* **TASK GOAL**
Would you quote every entry below, word for word?

━━━━━━

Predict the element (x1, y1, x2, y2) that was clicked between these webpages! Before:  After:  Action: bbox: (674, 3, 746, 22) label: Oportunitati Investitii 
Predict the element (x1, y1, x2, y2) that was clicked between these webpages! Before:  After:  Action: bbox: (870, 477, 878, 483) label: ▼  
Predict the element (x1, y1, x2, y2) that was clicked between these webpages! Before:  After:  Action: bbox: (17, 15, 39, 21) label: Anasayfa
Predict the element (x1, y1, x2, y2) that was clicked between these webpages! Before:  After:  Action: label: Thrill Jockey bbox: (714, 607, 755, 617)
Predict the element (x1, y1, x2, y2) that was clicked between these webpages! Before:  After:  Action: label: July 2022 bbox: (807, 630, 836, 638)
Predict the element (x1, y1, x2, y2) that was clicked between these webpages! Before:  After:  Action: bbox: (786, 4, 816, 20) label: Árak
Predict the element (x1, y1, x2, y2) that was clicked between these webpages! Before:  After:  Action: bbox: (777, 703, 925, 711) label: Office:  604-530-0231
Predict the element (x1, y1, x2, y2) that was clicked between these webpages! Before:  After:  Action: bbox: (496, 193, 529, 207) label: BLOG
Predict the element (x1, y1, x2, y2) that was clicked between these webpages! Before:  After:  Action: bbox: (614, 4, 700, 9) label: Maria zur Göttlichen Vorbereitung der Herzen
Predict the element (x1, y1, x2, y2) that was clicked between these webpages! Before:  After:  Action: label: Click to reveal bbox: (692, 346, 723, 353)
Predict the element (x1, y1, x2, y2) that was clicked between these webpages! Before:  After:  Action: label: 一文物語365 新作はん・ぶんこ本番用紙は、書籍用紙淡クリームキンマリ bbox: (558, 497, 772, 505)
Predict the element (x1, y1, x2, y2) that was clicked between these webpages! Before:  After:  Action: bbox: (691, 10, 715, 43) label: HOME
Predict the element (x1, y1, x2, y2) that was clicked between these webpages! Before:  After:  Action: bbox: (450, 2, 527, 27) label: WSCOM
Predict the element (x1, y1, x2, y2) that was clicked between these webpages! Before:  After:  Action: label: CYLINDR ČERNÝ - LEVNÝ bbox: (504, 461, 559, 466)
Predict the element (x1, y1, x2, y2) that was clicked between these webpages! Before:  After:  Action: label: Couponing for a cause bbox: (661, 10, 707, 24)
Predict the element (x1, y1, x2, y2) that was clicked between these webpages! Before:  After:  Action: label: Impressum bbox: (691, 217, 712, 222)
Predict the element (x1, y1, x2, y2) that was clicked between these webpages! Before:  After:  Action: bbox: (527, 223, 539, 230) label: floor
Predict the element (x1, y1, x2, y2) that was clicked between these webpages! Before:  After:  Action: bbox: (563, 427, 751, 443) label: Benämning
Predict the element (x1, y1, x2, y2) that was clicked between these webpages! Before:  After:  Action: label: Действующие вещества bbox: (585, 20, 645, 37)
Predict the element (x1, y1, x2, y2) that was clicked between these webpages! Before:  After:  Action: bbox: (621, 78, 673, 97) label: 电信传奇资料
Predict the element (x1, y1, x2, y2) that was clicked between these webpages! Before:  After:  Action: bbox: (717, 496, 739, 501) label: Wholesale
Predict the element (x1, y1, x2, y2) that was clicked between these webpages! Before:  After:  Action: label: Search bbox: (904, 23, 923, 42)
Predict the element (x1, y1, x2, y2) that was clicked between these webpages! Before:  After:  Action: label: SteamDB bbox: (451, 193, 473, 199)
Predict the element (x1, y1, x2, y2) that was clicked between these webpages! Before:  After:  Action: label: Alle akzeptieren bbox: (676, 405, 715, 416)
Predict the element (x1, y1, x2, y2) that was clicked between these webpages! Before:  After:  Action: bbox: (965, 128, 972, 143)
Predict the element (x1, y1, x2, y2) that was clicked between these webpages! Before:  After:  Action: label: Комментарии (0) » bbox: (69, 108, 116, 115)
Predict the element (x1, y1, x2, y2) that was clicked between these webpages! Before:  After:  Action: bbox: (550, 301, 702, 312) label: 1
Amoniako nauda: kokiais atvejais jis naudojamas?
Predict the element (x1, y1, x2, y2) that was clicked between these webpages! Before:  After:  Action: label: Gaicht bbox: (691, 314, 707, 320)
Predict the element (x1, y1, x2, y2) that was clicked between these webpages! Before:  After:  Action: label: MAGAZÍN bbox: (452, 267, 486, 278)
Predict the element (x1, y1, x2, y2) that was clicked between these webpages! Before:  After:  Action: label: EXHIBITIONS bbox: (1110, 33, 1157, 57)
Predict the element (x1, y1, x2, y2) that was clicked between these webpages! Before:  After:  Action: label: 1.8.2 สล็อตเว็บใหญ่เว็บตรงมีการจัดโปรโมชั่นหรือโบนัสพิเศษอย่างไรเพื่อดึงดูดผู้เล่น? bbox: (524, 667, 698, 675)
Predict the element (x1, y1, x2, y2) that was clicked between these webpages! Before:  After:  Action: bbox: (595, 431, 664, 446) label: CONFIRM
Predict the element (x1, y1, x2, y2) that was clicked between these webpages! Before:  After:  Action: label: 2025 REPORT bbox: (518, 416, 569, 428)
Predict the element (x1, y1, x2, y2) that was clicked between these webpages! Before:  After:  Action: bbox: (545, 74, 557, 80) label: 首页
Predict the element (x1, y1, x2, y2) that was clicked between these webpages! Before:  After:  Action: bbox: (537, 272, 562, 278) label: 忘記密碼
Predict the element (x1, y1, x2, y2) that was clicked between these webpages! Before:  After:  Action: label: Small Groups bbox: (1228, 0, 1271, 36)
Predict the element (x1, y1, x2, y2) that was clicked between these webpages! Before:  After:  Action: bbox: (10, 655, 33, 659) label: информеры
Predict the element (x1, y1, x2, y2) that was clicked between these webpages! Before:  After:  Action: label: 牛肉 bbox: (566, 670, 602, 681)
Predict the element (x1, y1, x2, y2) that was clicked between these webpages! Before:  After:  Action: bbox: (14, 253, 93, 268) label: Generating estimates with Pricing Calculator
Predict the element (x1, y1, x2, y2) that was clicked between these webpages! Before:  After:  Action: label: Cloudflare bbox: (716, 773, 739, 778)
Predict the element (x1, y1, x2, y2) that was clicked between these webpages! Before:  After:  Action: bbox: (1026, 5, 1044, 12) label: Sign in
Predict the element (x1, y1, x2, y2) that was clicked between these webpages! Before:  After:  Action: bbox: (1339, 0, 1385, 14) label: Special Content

━━━━━━

* **FINISHED ANSWER**
Predict the element (x1, y1, x2, y2) that was clicked between these webpages! Before:  After:  Action: bbox: (674, 3, 746, 22) label: Oportunitati Investitii 
Predict the element (x1, y1, x2, y2) that was clicked between these webpages! Before:  After:  Action: bbox: (870, 477, 878, 483) label: ▼  
Predict the element (x1, y1, x2, y2) that was clicked between these webpages! Before:  After:  Action: bbox: (17, 15, 39, 21) label: Anasayfa
Predict the element (x1, y1, x2, y2) that was clicked between these webpages! Before:  After:  Action: label: Thrill Jockey bbox: (714, 607, 755, 617)
Predict the element (x1, y1, x2, y2) that was clicked between these webpages! Before:  After:  Action: label: July 2022 bbox: (807, 630, 836, 638)
Predict the element (x1, y1, x2, y2) that was clicked between these webpages! Before:  After:  Action: bbox: (786, 4, 816, 20) label: Árak
Predict the element (x1, y1, x2, y2) that was clicked between these webpages! Before:  After:  Action: bbox: (777, 703, 925, 711) label: Office:  604-530-0231
Predict the element (x1, y1, x2, y2) that was clicked between these webpages! Before:  After:  Action: bbox: (496, 193, 529, 207) label: BLOG
Predict the element (x1, y1, x2, y2) that was clicked between these webpages! Before:  After:  Action: bbox: (614, 4, 700, 9) label: Maria zur Göttlichen Vorbereitung der Herzen
Predict the element (x1, y1, x2, y2) that was clicked between these webpages! Before:  After:  Action: label: Click to reveal bbox: (692, 346, 723, 353)
Predict the element (x1, y1, x2, y2) that was clicked between these webpages! Before:  After:  Action: label: 一文物語365 新作はん・ぶんこ本番用紙は、書籍用紙淡クリームキンマリ bbox: (558, 497, 772, 505)
Predict the element (x1, y1, x2, y2) that was clicked between these webpages! Before:  After:  Action: bbox: (691, 10, 715, 43) label: HOME
Predict the element (x1, y1, x2, y2) that was clicked between these webpages! Before:  After:  Action: bbox: (450, 2, 527, 27) label: WSCOM
Predict the element (x1, y1, x2, y2) that was clicked between these webpages! Before:  After:  Action: label: CYLINDR ČERNÝ - LEVNÝ bbox: (504, 461, 559, 466)
Predict the element (x1, y1, x2, y2) that was clicked between these webpages! Before:  After:  Action: label: Couponing for a cause bbox: (661, 10, 707, 24)
Predict the element (x1, y1, x2, y2) that was clicked between these webpages! Before:  After:  Action: label: Impressum bbox: (691, 217, 712, 222)
Predict the element (x1, y1, x2, y2) that was clicked between these webpages! Before:  After:  Action: bbox: (527, 223, 539, 230) label: floor
Predict the element (x1, y1, x2, y2) that was clicked between these webpages! Before:  After:  Action: bbox: (563, 427, 751, 443) label: Benämning
Predict the element (x1, y1, x2, y2) that was clicked between these webpages! Before:  After:  Action: label: Действующие вещества bbox: (585, 20, 645, 37)
Predict the element (x1, y1, x2, y2) that was clicked between these webpages! Before:  After:  Action: bbox: (621, 78, 673, 97) label: 电信传奇资料
Predict the element (x1, y1, x2, y2) that was clicked between these webpages! Before:  After:  Action: bbox: (717, 496, 739, 501) label: Wholesale
Predict the element (x1, y1, x2, y2) that was clicked between these webpages! Before:  After:  Action: label: Search bbox: (904, 23, 923, 42)
Predict the element (x1, y1, x2, y2) that was clicked between these webpages! Before:  After:  Action: label: SteamDB bbox: (451, 193, 473, 199)
Predict the element (x1, y1, x2, y2) that was clicked between these webpages! Before:  After:  Action: label: Alle akzeptieren bbox: (676, 405, 715, 416)
Predict the element (x1, y1, x2, y2) that was clicked between these webpages! Before:  After:  Action: bbox: (965, 128, 972, 143)
Predict the element (x1, y1, x2, y2) that was clicked between these webpages! Before:  After:  Action: label: Комментарии (0) » bbox: (69, 108, 116, 115)
Predict the element (x1, y1, x2, y2) that was clicked between these webpages! Before:  After:  Action: bbox: (550, 301, 702, 312) label: 1
Amoniako nauda: kokiais atvejais jis naudojamas?
Predict the element (x1, y1, x2, y2) that was clicked between these webpages! Before:  After:  Action: label: Gaicht bbox: (691, 314, 707, 320)
Predict the element (x1, y1, x2, y2) that was clicked between these webpages! Before:  After:  Action: label: MAGAZÍN bbox: (452, 267, 486, 278)
Predict the element (x1, y1, x2, y2) that was clicked between these webpages! Before:  After:  Action: label: EXHIBITIONS bbox: (1110, 33, 1157, 57)
Predict the element (x1, y1, x2, y2) that was clicked between these webpages! Before:  After:  Action: label: 1.8.2 สล็อตเว็บใหญ่เว็บตรงมีการจัดโปรโมชั่นหรือโบนัสพิเศษอย่างไรเพื่อดึงดูดผู้เล่น? bbox: (524, 667, 698, 675)
Predict the element (x1, y1, x2, y2) that was clicked between these webpages! Before:  After:  Action: bbox: (595, 431, 664, 446) label: CONFIRM
Predict the element (x1, y1, x2, y2) that was clicked between these webpages! Before:  After:  Action: label: 2025 REPORT bbox: (518, 416, 569, 428)
Predict the element (x1, y1, x2, y2) that was clicked between these webpages! Before:  After:  Action: bbox: (545, 74, 557, 80) label: 首页
Predict the element (x1, y1, x2, y2) that was clicked between these webpages! Before:  After:  Action: bbox: (537, 272, 562, 278) label: 忘記密碼
Predict the element (x1, y1, x2, y2) that was clicked between these webpages! Before:  After:  Action: label: Small Groups bbox: (1228, 0, 1271, 36)
Predict the element (x1, y1, x2, y2) that was clicked between these webpages! Before:  After:  Action: bbox: (10, 655, 33, 659) label: информеры
Predict the element (x1, y1, x2, y2) that was clicked between these webpages! Before:  After:  Action: label: 牛肉 bbox: (566, 670, 602, 681)
Predict the element (x1, y1, x2, y2) that was clicked between these webpages! Before:  After:  Action: bbox: (14, 253, 93, 268) label: Generating estimates with Pricing Calculator
Predict the element (x1, y1, x2, y2) that was clicked between these webpages! Before:  After:  Action: label: Cloudflare bbox: (716, 773, 739, 778)
Predict the element (x1, y1, x2, y2) that was clicked between these webpages! Before:  After:  Action: bbox: (1026, 5, 1044, 12) label: Sign in
Predict the element (x1, y1, x2, y2) that was clicked between these webpages! Before:  After:  Action: bbox: (1339, 0, 1385, 14) label: Special Content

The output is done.